**What to work on**
Answer these questions using the article on preparing a business for cloud solutions.
(a) What date is shown on the article?
(b) If a company changes nothing but where its data is stored, how does the article describe moving to the cloud?
(c) Under "Cost Analysis," which three things are listed as part of the overhead cost of migrating?

How To Prepare A Business For Implementing Cloud Solutions

How To Prepare A Business For Implementing Cloud Solutions

February 26, 2020 Off By David

After looking things over and weighing the pros and cons, you’ve decided to move your company’s data operations into the cloud. This is a fundamental change to your infrastructure that requires thoughtful preparation.

Plan Ahead in Detail

Capable leaders always plan ahead. Craft a careful strategy that takes every aspect of your current business into account.

Compare your company as it is now against the company you want to become.

Identify which key areas will benefit from a jump to the cloud. More importantly, which areas will not?

It’s critical to create a realistic, step-by-step process that takes concrete action to minimize disruption. Your planning should include these key concerns.

Business Requirements

What is the single most important concern driving the move to the cloud? Is this about data storage and security or more about flexibility and connectivity?

If you’re not going to change how your company operates except for where the data is stored, moving to the cloud is a straightforward process.

Maybe you’re looking for game-changing transformation. You want basic changes in how your personnel, customers, and leaders interact.

You have serious analysis to do in that case.

  • What current operations will move online? Why?
  • Can your current applications run on cloud servers? Are they already web-based?
  • Do you need teams to collaborate online in real-time, check off steps in processes, or connect and communicate at will?
  • Design your new system from the ground up with the customer and your internal end-users in mind.
  • Decide if current processes will change their order of steps taken, merge with other processes, or disappear entirely.
  • How can you take advantage of automation and information flow so that stakeholders stay continually informed and updated?

Cost Analysis

It’s imperative to make sure that it’s worth the investment to move operations onto the cloud. A thorough cost analysis needs to cover:

  • The actual overhead cost of migrating to include labor, downtime, and employee training.
  • The capital outlay to establish the contract for cloud servers and associated services.
  • The continuing cost of the cloud service versus your current data center, IT personnel, network, and hardware.
  • You’ll be using your network more than before. Consider possible hardware and bandwidth costs for a better onsite network, mobile devices, and printing.

**Excerpted data**
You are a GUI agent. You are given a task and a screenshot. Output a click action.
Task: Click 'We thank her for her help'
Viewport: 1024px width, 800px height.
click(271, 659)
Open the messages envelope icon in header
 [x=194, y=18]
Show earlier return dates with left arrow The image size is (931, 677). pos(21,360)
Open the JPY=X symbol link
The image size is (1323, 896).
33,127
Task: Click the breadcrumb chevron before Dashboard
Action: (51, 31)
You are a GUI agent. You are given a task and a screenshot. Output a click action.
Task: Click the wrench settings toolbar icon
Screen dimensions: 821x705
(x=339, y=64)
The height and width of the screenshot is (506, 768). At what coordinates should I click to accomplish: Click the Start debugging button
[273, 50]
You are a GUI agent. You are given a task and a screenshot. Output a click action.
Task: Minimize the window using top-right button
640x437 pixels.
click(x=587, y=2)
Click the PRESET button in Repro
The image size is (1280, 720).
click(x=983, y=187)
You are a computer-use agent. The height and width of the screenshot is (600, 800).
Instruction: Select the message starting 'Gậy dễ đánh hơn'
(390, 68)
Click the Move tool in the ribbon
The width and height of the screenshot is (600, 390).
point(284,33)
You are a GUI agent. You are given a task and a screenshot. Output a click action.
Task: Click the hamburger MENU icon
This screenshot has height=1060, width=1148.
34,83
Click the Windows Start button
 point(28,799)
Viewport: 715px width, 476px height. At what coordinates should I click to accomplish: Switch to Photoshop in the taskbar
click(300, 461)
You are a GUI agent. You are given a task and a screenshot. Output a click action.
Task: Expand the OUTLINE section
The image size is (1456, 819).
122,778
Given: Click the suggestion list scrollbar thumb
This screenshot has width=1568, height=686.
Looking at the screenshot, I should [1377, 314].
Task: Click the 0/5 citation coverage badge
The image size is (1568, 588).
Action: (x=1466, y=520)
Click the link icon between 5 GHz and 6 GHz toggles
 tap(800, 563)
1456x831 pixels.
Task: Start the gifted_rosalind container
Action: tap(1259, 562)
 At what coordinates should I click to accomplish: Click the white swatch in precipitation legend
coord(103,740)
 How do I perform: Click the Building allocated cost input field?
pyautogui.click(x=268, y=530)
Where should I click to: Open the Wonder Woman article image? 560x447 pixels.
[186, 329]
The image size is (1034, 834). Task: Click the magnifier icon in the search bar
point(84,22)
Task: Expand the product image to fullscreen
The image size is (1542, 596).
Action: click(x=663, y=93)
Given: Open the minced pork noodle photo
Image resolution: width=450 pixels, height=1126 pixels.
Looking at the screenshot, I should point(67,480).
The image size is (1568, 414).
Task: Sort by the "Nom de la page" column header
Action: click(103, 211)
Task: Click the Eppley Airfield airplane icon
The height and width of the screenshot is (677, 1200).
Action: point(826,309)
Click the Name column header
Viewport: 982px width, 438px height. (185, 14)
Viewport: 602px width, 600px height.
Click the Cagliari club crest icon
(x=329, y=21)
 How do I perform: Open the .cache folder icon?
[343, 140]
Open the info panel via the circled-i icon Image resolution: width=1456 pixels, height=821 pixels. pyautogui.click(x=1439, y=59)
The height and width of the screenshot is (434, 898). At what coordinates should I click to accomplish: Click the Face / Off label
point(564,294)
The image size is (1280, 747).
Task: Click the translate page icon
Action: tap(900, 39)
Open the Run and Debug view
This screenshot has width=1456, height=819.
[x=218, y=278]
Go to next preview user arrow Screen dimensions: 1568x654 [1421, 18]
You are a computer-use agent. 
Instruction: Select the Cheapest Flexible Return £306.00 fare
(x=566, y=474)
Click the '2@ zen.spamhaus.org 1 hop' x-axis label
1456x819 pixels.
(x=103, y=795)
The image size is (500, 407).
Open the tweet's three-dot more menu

**Response**
(a) February 26, 2020
(b) A straightforward process
(c) Labor, downtime, and employee training